November 24th, 2012 by Ken Scholes

Happy Saturday and Howdy Folks.  Sorry I’m a little late with this morning’s post.  And Happy Thanksgiving!

Thanksgiving has always been my favorite holiday.  Some of my earliest childhood memories are of the long drive to Lewiston, Idaho, to feast with my father’s side of the family.  It was time away from the darkness of my trailer boy existence that I welcomed and it gave me some of the more pleasant childhood memories I hang onto.  When we were younger it was nearly always a two or three or even four day adventure.  But as we got older, the trips became one or two day turnarounds.  I read a lot of books in the back of their car on the way to and fro.

And the gathering was always immense.  A vast crowd would gather, usually at my aunt’s house, and we would spend the day eating and catching up and playing pool.  Grandma was always up to her neck in the cooking and would make several components of the feast that to this day continue in my family.  Her “out of this world” rolls were one of those components.  And what was called vermicelli salad (though made with spaghetti).

As we got older, after my grandparents passed, Thanksgiving became larger a gathering hosted by my dad.  It was one of two times a year that we all gathered together.  Our last Thanksgiving together with Dad was was four years ago.  And oddly, I knew it was going to be our last.  He passed just three months later.

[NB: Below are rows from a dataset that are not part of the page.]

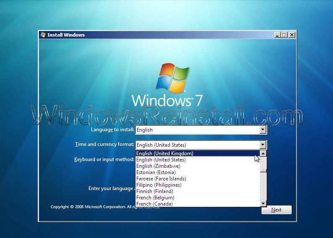Close the Install Windows dialog

click(x=291, y=35)
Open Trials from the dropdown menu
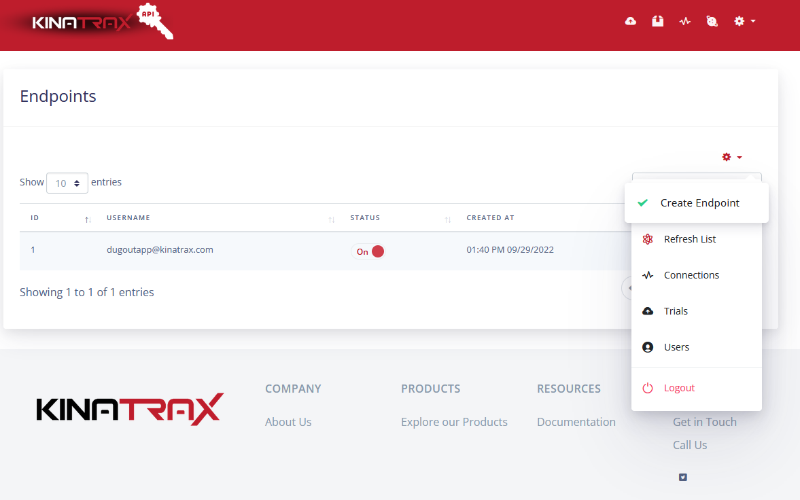 coord(676,311)
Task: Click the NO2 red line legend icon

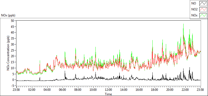Action: click(203, 9)
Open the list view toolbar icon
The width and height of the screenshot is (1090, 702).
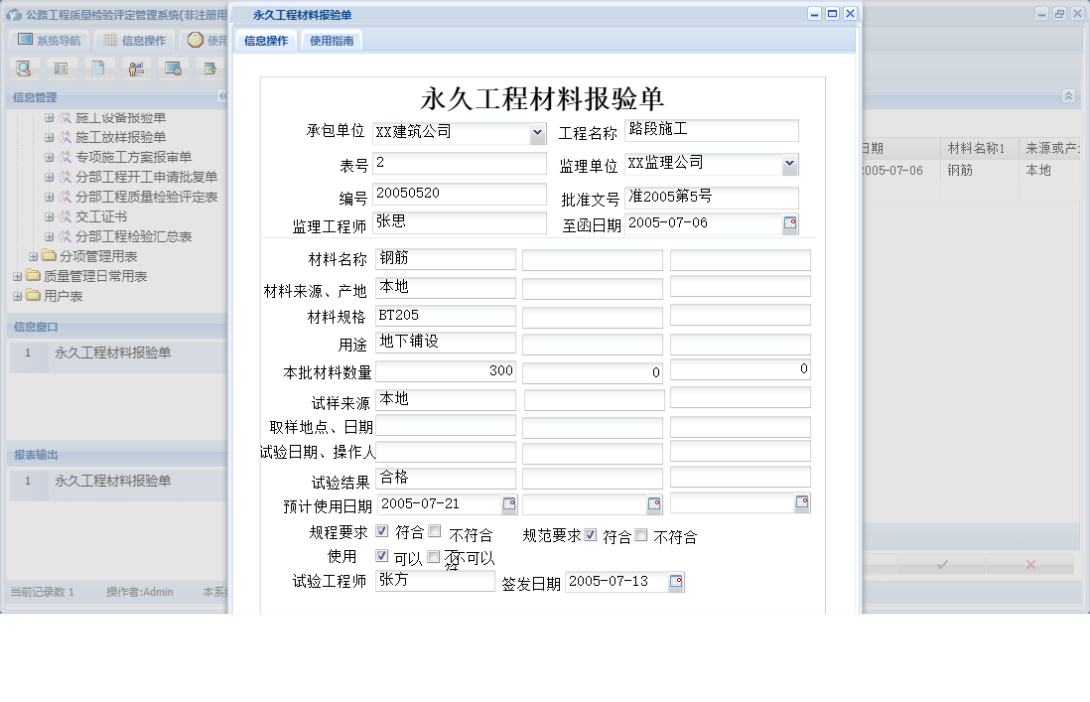(62, 68)
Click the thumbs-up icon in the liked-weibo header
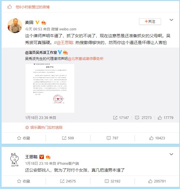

Now, Thanksgiving is largely split between my family and Jen’s family.  This year, we started with my stepbrother’s house and wrapped up at Jen’s mom’s house.  It was a good time.  Jen made Grandma’s rolls and I made Grandma’s salad.  Then, the day after, I cooked up a turkey of our own.

Of course, that just describes the traditions around the feast and who we spend it with.  At the heart of the day for me, it’s about being grateful.  For everything.  Not just the things we think of as good but also the things we think of as bad or hard.  “Gratitude,” Cicero said, “is not only the highest of virtues but the parent of all others.”  I  believe that.  I think being grateful requires us to take an inventory of of our lives to see everything that’s there, how it’s interconnected, what we or others have gained or lost, and how we will respond to it.

So this year, I’m grateful for a lot.  I’m grateful for all of the love in my life — it sustains me and carries me.  Not just the love I receive but also the love I extend to others.  I’m grateful for all the people who’ve come and gone, everything I’ve learned from them.  I’m also grateful for being able to do what I want to do with my life — in so many ways — because of the freedom inherit in how and where and who I was born.  I’m grateful for my writing career and all the people who make that fly.  Those close to me who keep me at the keyboard.  Those in the biz who buy my work, prepare it and launch it into the world.  Those out there who buy and read my work.  And I’m grateful for my health and relative happiness.  But I’m also grateful for the things I learn from those times of unhealth and unhappiness.  Those times are just as important.

Of course, this holiday, for me, is the one to be kept each day.  I find that being grateful keeps me focused and balanced.

So how about you?  What are you grateful for today?  How did you spend your day?